# Rachmaninoff and Mozart?



## CSJ (May 1, 2013)

I enjoy classical music but do not play myself, so my "technical" insight is somewhat limited, perhaps you people can help me out: The beginning of Rachmaninoffs 3. piano concert and the beginning of Mozart 20th sounds somewhat alike to me, but I can find nowhere where a comparison has been mentioned. 
What I find alike is the omnious sounding background intro (string intruments in both cases) and the following first theme; with Rachmaninoff piano, with Mozart continuing with a different string instrument. 
Both "intro"s are followed by some sort of rapid break (like I said, I dont know the technical terms), Rachmaninoff after ca. 54 seconds and Mozart after ca. 30.

Can there be some inspiration from Mozart in the Rachmaninoff piece or is this just coincidence?

Here are two youtube links, Rachmaninoff first:









Thanks!


----------



## Ravndal (Jun 8, 2012)

Both is written in the key D minor


----------



## brianvds (May 1, 2013)

Ravndal said:


> Both is written in the key D minor


I don't think that's it though.
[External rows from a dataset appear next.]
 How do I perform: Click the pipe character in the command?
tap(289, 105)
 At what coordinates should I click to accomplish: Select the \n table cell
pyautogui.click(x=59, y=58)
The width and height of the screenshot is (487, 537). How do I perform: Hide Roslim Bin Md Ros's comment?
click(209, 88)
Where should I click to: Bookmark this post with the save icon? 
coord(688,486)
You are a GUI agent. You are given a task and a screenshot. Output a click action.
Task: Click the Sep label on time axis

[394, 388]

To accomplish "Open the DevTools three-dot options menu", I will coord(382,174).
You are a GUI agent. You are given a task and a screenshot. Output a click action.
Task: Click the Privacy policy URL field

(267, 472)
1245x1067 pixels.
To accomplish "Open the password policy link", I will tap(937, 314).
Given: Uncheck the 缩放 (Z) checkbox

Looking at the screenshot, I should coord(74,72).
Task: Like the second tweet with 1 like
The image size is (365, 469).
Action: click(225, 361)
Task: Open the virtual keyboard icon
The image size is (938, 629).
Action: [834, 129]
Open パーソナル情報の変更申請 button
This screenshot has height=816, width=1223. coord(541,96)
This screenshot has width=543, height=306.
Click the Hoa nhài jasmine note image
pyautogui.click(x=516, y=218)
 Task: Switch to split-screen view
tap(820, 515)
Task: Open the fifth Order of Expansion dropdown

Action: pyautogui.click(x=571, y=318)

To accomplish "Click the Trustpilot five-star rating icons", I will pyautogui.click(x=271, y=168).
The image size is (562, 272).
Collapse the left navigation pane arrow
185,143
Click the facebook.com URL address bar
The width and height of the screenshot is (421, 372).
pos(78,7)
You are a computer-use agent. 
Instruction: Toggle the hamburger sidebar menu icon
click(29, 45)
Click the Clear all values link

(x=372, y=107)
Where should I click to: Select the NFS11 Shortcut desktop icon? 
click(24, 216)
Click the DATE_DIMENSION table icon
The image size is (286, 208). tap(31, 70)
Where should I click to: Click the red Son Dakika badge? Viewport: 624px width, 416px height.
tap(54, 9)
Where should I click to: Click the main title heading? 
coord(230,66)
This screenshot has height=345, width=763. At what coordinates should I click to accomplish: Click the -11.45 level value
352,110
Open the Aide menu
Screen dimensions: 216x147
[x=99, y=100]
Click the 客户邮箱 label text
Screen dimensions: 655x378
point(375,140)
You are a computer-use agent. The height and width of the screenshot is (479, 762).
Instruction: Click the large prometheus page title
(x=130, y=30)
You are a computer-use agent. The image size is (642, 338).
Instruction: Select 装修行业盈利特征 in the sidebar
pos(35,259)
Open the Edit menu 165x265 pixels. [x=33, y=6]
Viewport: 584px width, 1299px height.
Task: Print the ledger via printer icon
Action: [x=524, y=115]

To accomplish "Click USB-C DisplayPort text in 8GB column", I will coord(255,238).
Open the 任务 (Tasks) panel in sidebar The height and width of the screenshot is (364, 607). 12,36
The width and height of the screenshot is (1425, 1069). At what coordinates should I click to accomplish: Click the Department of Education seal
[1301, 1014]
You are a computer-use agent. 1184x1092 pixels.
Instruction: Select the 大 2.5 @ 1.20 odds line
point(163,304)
I have never thought of this before, but it seems to me the OP does make an interesting point. The two melodies are at least as similar as some of Rachmaninov's variations on Paganini's theme are to the the original theme. 

As for the key, the listener either happens to know that because he's a musical geek (which I don't think either I or the OP is) or because he has perfect pitch and can hear it (I don't have anything remotely approaching perfect pitch and couldn't possibly tell the difference between D minor and G minor or, for that matter, C flat minor). And as far as I know, the definition of pitches were different in Mozart's day anyway; if he heard his work performed today it may well all sound to him like it's being played in the wrong key.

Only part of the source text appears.